Film Oscar adındaki bir gencin bakış açısıyla başlar ve filmin devamında da bizi Oscar’ın peşinden sürükler. Oscar’ın kız kardeşiyle konuşması, uyuşturucu alması, arkadaşı Alex ile The Void adındaki bara gitmesine kadar sadece 26 dakikalık bir süre geçer. Bu 26 dakika Oscar’ın hayatta olduğu süredir. Beraber uyuşturucu alıp sattığı Victor tarafından ihbar edilmiştir ve Void’ın dar tuvaletine sığındığında polisler tarafından vurulur. Buraya kadar her şeyi Oscar’ın gözünden izleyici takip eder, öyle ki beraber göz kırparlar odak noktaları aynıdır.

Yaşama sadece 26 dakika verilen filmin geri kalan 2 saatinde ise Oscar artık bir ruhtur. Görüş açısında bu sefer kendi eylemleri değil, sevdiklerinin yaşamları ve geçmişi vardır. Duvarlardan geçer, şehirde dolaşır, filmin başında gördüğümüz ve bir daha kadraja girmeyen kız kardeşi ilk durağı olur. Gece kulübünde çalışan Linda’yı dans ederken, Mario ile beraberken görür. Bu sırada Alex, Linda’ya ulaşmaya çalışır fakat telefonlarına cevap alamaz.
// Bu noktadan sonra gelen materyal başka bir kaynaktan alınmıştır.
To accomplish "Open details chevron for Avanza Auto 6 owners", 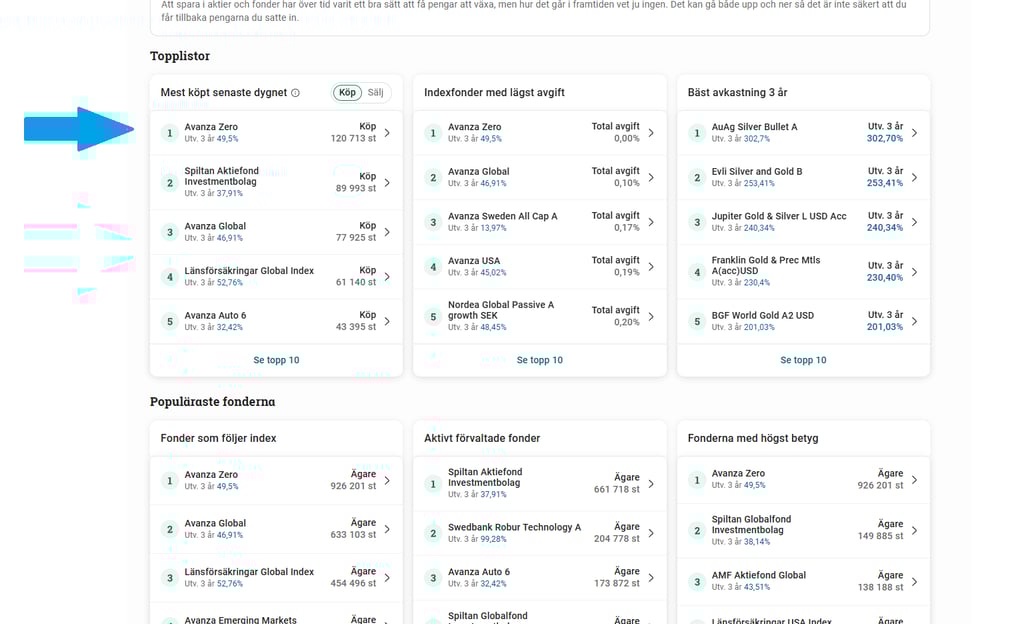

Tüm bunların yanında Oscar, geriye dönüşler yaşar. Çocukluğundan Tokyo’ya ilk gelişine kadar anıları şimdiki zamana eşlik eder. Anne babasının kaza geçirdiği an ise en çok tekrar edendir. Linda’nın çığlıkları, polis sirenleri ve onları arabadan çıkaran polislere karşı tepkisiz kalan Oscar devamında da aynı soğukkanlılıkla devam eder. Öksüz kalan kardeşleri büyükanne ve büyükbabaları yanlarına alır ama bu da kısa sürer. İki kardeşi ayrı yetimhanelere yollarlar. Böylece Oscar uyuşturucu satmaya başlayıp Linda’ya uçak bileti alana kadar bağları kopar. Tekrar bir araya geldiklerindeyse bu sefer ölüm aralarına girer.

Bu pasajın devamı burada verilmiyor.